The Yekaterinburg commentator says
that even before the results are tabulated, there were three features of these
elections that defined them and their likely impact on Russia’s future,
features perhaps never entirely absent in earlier campaigns but that have
defined the one just concluded (politsovet.ru/58332-vybory-2018-chto-eto-bylo.html).
First, from day one it was clear to
everyone that Vladimir Putin would win if he wanted to. What mattered was not
that outcome but rather the level of participation because this election was
all about the ability of the regime to mobilize the population, something
measured by participation rather than by the share of votes cast for this or
that candidate.
That was shown by the enormous and
striking difference between the amount of money and effort the authorities
devoted to getting people to turn out to vote as compared to that devoted to
getting them to vote for Putin. “Was participation really more important for
the authorities than the results? Of course not.”
But the goal of the campaign was
mobilization because that provides a measure of the capacity of the Putin
regime not just to get people to come to the polls but its ability to get them
to act. This “transformation of the elections
into a mobilization campaign is not a good signal because it deprives elections
of their proper function and makes other things possible.
Second, elections are supposed to be
the occasion for contesting points of view, for challenging the positions of
those in power by those outside.

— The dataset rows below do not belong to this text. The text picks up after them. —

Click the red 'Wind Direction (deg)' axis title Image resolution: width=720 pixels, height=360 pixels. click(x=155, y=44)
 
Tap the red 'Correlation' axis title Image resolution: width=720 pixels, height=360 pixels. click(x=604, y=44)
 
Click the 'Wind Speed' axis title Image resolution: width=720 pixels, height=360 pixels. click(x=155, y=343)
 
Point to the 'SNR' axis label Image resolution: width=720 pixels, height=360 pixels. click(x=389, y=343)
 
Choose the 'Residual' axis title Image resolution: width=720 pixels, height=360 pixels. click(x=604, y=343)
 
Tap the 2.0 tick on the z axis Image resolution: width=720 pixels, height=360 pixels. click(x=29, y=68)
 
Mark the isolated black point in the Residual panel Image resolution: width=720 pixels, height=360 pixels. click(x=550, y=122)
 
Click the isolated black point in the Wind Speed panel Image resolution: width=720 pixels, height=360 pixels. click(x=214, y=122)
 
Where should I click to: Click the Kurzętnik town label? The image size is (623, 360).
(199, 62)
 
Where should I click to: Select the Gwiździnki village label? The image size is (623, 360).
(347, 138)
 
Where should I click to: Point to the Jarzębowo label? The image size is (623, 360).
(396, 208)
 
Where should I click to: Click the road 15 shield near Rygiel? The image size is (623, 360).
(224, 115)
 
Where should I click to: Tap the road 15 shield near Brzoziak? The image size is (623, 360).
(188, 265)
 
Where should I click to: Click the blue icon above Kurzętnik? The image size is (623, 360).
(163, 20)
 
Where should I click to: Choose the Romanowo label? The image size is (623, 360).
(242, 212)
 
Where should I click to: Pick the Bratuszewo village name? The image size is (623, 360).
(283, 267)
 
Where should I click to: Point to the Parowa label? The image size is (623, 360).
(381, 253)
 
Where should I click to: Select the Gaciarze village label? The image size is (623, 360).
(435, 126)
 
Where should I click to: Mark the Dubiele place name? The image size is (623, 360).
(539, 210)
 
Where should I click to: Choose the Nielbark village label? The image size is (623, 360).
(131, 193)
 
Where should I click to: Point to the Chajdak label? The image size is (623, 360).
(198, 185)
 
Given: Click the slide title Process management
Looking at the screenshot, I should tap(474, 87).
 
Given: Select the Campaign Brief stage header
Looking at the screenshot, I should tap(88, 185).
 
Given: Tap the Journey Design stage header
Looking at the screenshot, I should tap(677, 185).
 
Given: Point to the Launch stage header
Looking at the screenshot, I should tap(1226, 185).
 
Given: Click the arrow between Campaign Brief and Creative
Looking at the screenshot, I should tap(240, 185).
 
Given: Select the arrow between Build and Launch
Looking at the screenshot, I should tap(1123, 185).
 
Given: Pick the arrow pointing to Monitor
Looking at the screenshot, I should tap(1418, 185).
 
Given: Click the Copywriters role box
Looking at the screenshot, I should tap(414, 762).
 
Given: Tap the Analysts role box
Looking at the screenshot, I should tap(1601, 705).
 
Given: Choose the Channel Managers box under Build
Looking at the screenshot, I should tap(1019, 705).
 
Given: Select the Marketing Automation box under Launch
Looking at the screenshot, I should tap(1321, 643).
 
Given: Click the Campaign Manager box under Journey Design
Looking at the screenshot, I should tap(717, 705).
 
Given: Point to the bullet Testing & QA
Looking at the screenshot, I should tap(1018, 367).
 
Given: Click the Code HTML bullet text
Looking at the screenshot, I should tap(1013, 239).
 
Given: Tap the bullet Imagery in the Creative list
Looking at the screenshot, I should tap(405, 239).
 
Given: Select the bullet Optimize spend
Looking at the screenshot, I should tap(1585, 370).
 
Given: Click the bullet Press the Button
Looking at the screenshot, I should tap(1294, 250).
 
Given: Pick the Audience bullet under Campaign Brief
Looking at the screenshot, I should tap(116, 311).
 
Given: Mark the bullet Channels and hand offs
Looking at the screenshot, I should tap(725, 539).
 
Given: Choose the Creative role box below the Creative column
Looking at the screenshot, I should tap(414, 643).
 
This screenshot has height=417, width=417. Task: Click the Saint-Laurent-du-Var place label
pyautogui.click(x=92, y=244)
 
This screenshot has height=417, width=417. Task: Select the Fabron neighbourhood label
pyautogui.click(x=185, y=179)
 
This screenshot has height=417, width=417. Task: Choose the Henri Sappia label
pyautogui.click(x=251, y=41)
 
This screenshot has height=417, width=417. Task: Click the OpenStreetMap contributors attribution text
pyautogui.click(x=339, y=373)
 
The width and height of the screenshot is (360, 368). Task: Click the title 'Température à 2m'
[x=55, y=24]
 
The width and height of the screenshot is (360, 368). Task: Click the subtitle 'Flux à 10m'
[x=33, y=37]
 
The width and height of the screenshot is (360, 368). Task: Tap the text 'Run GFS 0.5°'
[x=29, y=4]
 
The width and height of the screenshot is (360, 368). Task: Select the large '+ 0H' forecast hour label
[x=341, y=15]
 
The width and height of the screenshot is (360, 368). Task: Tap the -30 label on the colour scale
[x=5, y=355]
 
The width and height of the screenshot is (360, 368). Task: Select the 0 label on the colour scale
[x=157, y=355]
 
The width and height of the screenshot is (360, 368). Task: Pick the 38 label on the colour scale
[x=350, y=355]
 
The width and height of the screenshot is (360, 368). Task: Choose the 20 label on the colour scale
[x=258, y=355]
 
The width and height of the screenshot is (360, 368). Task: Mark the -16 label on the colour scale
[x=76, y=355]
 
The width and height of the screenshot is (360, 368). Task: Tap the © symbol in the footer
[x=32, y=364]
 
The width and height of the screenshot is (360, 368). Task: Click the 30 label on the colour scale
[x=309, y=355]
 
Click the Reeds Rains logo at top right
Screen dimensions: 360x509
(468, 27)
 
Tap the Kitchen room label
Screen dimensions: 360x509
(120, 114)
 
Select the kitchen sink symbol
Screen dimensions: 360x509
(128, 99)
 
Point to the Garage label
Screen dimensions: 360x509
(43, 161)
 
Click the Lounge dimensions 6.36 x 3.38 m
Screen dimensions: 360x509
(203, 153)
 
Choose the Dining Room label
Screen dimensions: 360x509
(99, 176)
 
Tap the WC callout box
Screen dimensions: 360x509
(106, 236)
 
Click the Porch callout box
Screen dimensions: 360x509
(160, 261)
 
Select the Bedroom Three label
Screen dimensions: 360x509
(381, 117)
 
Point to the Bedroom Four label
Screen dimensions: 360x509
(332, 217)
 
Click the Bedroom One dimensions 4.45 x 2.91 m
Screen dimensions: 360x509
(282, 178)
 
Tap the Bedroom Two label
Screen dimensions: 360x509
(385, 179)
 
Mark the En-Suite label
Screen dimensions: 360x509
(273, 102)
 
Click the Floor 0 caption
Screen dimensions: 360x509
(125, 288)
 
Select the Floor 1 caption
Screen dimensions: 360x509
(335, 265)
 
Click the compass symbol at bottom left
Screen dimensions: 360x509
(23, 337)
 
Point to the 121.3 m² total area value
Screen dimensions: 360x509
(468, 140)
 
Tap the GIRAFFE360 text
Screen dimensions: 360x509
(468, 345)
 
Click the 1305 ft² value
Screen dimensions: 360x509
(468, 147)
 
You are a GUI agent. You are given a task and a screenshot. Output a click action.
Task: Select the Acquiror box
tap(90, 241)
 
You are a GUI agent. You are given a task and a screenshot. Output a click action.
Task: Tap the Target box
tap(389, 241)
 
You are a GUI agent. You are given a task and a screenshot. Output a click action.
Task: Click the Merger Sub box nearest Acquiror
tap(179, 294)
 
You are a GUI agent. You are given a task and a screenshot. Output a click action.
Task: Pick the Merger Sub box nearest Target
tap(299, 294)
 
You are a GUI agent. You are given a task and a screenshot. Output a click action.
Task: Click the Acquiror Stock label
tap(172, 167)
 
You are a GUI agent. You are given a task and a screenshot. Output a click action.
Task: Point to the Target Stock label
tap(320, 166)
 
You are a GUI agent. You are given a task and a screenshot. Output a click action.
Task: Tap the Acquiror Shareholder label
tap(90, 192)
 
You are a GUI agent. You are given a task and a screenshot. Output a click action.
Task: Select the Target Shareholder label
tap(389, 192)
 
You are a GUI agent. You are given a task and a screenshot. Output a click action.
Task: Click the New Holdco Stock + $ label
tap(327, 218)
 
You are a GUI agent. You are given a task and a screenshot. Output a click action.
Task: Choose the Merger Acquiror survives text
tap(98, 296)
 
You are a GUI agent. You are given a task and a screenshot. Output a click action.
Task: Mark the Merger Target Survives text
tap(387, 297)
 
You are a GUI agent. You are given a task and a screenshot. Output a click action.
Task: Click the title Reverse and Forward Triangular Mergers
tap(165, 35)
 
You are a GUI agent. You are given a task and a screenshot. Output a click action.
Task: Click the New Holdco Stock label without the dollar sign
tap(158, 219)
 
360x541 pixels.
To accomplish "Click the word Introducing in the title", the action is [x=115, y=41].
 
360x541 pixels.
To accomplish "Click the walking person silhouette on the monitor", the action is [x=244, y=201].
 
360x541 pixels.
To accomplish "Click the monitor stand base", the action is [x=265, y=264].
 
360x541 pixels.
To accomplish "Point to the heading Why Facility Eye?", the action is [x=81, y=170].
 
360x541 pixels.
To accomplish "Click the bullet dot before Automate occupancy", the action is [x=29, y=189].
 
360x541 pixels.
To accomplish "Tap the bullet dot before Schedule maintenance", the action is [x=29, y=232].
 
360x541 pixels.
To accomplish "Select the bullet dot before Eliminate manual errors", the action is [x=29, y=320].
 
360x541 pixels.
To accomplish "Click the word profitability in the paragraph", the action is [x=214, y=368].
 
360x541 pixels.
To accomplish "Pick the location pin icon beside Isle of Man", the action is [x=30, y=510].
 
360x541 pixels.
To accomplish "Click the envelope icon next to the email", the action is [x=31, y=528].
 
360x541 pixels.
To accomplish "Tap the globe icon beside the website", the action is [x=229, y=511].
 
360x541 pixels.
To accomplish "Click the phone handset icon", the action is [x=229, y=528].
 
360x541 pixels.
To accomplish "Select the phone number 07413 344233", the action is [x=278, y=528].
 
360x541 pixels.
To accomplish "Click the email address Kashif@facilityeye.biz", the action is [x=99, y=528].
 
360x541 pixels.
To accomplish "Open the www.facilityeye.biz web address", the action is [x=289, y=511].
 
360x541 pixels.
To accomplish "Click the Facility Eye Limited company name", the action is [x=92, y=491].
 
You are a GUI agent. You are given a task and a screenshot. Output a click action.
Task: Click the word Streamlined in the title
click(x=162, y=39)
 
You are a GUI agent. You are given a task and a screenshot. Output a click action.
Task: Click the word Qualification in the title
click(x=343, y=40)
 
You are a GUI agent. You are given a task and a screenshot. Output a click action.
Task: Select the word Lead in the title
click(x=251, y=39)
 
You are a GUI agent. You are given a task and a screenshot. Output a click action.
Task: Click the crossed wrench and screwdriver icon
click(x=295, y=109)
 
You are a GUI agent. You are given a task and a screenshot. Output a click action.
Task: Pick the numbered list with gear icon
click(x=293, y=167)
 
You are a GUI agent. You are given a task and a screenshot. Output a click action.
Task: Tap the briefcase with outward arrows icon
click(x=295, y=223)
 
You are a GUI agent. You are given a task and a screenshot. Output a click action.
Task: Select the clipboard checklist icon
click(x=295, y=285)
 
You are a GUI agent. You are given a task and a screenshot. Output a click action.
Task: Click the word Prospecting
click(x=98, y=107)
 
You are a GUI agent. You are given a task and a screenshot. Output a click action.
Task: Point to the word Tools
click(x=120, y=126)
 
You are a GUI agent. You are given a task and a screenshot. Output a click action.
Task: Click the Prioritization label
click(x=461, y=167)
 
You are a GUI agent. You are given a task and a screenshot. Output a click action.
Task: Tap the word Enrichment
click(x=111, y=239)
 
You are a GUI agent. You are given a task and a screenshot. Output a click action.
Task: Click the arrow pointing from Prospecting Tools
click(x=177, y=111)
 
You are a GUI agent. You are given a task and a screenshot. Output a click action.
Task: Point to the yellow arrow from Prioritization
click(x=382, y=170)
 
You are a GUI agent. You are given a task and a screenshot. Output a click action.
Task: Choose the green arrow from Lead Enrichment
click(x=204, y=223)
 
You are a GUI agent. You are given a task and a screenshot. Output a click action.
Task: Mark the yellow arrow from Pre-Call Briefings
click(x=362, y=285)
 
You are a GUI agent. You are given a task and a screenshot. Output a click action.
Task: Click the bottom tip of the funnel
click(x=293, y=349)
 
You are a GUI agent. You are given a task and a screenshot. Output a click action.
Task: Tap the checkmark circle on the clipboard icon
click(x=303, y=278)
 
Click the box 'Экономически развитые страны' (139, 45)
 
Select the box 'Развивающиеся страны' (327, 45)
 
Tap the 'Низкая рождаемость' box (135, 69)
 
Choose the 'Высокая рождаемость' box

But the campaign just concluded almost
completely eliminated that possibility for within system protests that could
help both the incumbents and the opposition know better where the population is
and how to proceed.
“All the concerns that the elections
would lead to a growth in protest attitudes and to the exacerbation of
contradictions in society turned out to be for naught,” Shaburov says. One need
not restrict this to political protests but rather to enlarge it social ones
because there are many social problems in Russia that should have given rise to
protest. That didn’t happen.
“The only significant protests during
this time were connected with ecology,” with concerns about trash disposal. “But
ecological protest by definition is local and therefore it is not appropriate
to talk about its national dimensions.” A
major reason for the absence of protests is the opposition candidates did not
encourage them lest they be accused of “’rocking the boat.’”
Even Aleksey Navalny, who wasn’t
allowed to be a candidate, did not make use of his efforts to stimulate protest
attitudes. He focused instead on
promoting a boycott, that is, on demobilizing the population rather than
mobilizing it against the authorities, according to Shaburov.
If this absence of protests was very useful
for the authorities, the commentator says, “it was not for society. Elections
are the best means of talking about all-national problems, finding ways for
their resolution or at least raising them at the level of the entire country.
But nothing like that happened;” and it is difficult to foresee when it will.
And third, this election produced no
model for the future even though many had expected Putin to declare his
intentions. But he did not. “Moreoveer,
Putin didn’t even present his own pre-election program.” Putin himself became the image of the future,
not any specific policies. In that sense, the campaign reinforced the notion
that “if there is Putin, there is Russia.”